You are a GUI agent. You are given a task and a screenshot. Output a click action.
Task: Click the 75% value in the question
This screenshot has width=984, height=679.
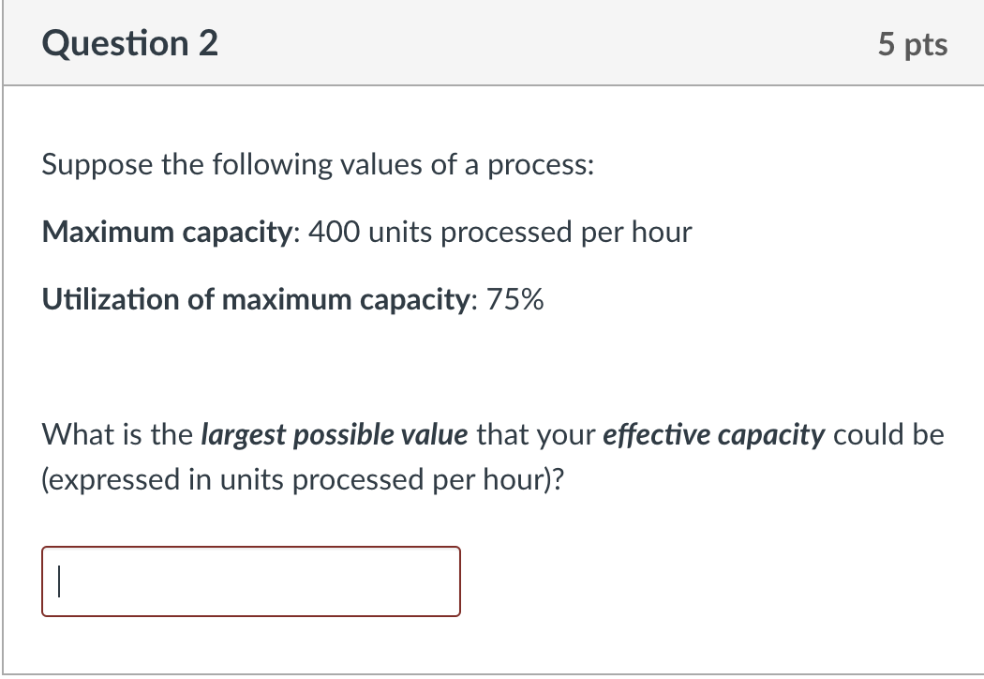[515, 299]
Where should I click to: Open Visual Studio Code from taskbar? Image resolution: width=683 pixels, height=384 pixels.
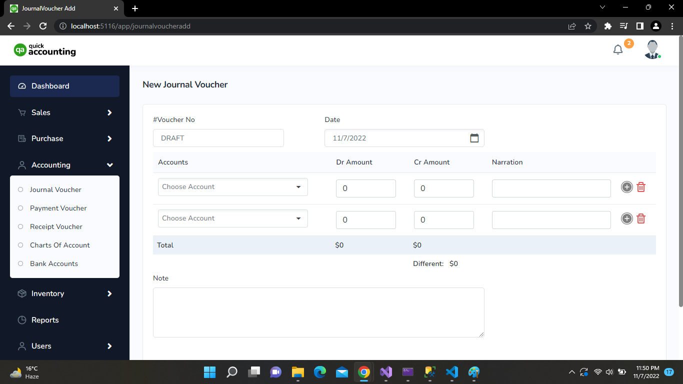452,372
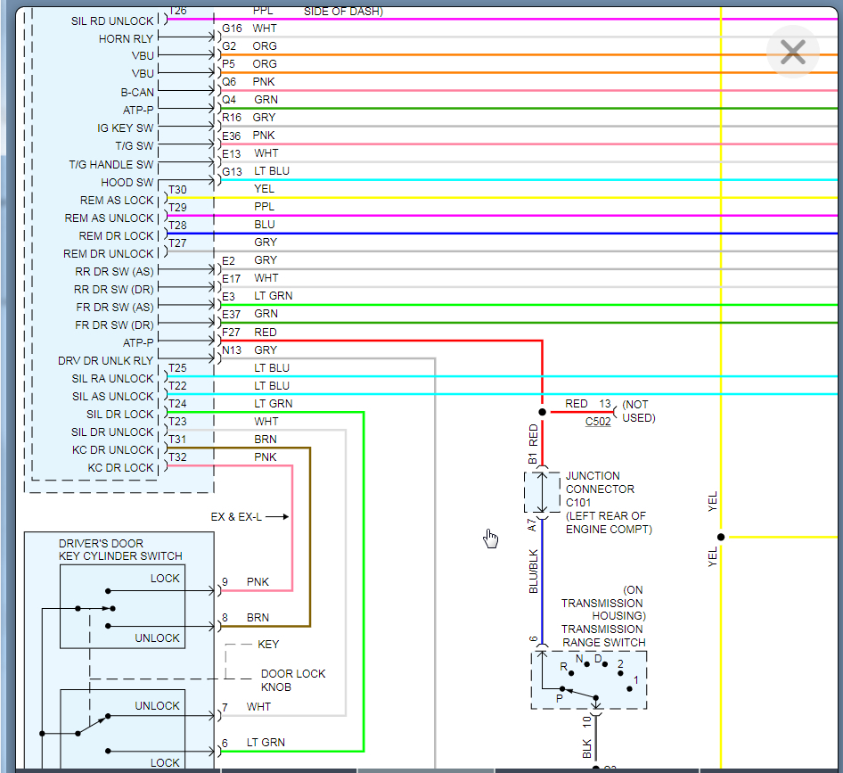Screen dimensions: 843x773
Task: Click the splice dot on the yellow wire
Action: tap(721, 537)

* **TASK TO COMPLETE**
All entries should be given again exactly, except that pictures are to be excluded.

* **ANSWER TO THE PROBLEM**
You are a GUI agent. You are given a task and a screenshot. Output a click action.
Task: Click the 75% value in the question
This screenshot has width=984, height=679.
[515, 299]
Where should I click to: Open Visual Studio Code from taskbar? Image resolution: width=683 pixels, height=384 pixels.
452,372
Screen dimensions: 843x773
Task: Click the splice dot on the yellow wire
Action: tap(721, 537)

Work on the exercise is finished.